Zimmer Zachary, Jagger Carol, Chiu Chi-Tsun, Ofstedal Mary Beth, Rojo Florencia, Saito Yasuhiko
University of California, San Francisco, USA.
Mount Saint Vincent University, Canada.
SSM Popul Health. 2016 May 10;2:373-381. doi: 10.1016/j.ssmph.2016.04.009. eCollection 2016 Dec.

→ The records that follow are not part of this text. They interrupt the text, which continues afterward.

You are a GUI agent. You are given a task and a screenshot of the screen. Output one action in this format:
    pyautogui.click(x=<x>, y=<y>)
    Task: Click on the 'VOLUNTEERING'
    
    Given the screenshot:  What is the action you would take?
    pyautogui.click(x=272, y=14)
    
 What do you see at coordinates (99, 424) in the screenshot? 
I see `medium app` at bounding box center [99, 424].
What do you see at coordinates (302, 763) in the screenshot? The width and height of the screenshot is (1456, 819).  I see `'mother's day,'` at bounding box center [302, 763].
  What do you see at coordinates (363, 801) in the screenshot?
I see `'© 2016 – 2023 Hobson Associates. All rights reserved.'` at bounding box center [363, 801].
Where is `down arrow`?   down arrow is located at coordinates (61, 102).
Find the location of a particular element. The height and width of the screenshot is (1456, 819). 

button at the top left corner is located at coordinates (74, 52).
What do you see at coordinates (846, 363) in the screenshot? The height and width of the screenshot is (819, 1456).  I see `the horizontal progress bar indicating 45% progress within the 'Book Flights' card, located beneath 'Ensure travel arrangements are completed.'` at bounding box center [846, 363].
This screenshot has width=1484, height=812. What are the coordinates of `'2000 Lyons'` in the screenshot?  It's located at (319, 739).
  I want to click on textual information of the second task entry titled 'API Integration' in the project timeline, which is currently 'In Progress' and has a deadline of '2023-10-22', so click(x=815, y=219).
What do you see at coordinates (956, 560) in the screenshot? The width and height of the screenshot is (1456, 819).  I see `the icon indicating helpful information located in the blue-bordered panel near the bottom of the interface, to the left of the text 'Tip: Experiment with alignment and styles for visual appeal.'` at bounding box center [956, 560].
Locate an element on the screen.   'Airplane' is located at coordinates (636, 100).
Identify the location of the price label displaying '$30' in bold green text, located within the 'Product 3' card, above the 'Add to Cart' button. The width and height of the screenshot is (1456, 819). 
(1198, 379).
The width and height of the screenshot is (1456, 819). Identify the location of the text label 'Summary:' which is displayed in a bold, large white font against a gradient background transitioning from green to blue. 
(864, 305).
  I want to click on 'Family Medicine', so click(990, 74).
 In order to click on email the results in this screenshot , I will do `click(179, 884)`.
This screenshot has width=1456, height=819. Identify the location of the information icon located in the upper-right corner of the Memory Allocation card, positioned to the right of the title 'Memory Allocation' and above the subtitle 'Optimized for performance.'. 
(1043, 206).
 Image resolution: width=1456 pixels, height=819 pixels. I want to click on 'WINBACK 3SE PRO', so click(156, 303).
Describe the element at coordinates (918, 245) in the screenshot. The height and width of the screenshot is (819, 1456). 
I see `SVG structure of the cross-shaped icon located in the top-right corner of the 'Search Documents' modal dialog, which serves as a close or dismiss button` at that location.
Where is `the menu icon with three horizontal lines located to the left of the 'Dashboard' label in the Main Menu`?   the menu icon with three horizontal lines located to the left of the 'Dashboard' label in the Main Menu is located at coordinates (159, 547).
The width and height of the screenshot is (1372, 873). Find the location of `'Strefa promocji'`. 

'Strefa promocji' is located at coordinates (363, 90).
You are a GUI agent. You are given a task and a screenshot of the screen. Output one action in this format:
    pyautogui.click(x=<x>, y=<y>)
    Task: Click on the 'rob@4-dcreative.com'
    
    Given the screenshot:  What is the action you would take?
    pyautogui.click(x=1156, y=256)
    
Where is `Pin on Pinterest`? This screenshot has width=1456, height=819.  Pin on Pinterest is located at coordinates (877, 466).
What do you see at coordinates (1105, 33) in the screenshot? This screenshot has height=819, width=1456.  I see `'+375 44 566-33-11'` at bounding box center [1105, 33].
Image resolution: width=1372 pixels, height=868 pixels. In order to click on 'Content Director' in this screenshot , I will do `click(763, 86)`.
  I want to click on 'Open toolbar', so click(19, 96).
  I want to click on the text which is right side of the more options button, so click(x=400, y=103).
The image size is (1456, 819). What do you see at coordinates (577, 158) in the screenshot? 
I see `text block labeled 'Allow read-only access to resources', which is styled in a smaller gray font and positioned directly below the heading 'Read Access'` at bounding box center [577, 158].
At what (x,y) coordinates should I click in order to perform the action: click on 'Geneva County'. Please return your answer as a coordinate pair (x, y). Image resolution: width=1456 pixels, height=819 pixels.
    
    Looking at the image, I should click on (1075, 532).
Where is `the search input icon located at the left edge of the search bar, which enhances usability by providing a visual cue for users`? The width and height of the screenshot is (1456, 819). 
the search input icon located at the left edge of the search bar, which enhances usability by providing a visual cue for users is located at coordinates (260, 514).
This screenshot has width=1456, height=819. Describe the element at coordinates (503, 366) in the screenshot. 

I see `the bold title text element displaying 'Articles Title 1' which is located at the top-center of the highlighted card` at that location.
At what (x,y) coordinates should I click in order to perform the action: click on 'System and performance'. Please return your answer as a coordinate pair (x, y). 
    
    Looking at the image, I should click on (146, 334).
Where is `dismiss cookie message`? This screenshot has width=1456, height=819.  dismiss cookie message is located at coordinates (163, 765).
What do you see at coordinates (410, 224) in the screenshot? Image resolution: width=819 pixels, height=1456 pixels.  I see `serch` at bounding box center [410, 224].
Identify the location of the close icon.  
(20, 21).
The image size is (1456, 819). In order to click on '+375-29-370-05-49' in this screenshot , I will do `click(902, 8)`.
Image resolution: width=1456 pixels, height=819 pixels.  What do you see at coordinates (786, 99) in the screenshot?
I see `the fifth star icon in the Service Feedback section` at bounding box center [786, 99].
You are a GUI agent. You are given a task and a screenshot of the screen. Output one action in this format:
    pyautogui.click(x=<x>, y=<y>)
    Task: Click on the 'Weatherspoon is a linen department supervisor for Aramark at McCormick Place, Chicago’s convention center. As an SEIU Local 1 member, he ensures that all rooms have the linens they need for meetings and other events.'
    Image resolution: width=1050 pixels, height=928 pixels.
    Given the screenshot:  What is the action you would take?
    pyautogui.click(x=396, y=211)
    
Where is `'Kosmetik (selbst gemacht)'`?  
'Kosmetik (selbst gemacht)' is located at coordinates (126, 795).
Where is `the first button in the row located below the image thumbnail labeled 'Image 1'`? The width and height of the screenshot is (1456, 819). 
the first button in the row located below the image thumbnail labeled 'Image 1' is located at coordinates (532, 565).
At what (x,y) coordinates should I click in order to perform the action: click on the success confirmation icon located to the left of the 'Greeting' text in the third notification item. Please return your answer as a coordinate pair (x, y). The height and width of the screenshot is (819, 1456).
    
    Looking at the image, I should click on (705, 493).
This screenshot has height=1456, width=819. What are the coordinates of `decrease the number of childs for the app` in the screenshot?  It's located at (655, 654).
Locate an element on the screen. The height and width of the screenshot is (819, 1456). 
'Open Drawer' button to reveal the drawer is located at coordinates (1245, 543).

Persistent population aging worldwide is focusing attention on modifiable factors that can improve later life health. There is evidence that religiosity and spirituality are among such factors. Older people tend to have high rates of involvement in religious and/or spiritual endeavors and it is possible that population aging will be associated with increasing prevalence of religious and spiritual activity worldwide. Despite increasing research on religiosity, spirituality and health among older persons, population aging worldwide suggests the need for a globally integrated approach. As a step toward this, we review a subset of the literature on the impact of religiosity and spirituality on health in later life. We find that much of this has looked at the relationship between religiosity/spirituality and longevity as well as physical and mental health. Mechanisms include social support, health behaviors, stress and psychosocial factors. We identify a number of gaps in current knowledge. Many previous studies have taken place in the U.S. and Europe. Much data is cross-sectional, limiting ability to make causal inference. Religiosity and spirituality can be difficult to define and distinguish and the two concepts are often considered together, though on balance religiosity has received more attention than spirituality. The latter may however be equally important. Although there is evidence that religiosity is associated with longer life and better physical and mental health, these outcomes have been investigated separately rather than together such as in measures of health expectancy. In conclusion, there is a need for a unified and nuanced approach to understanding how religiosity and spirituality impact on health and longevity within a context of global aging, in particular whether they result in longer healthy life rather than just longer life.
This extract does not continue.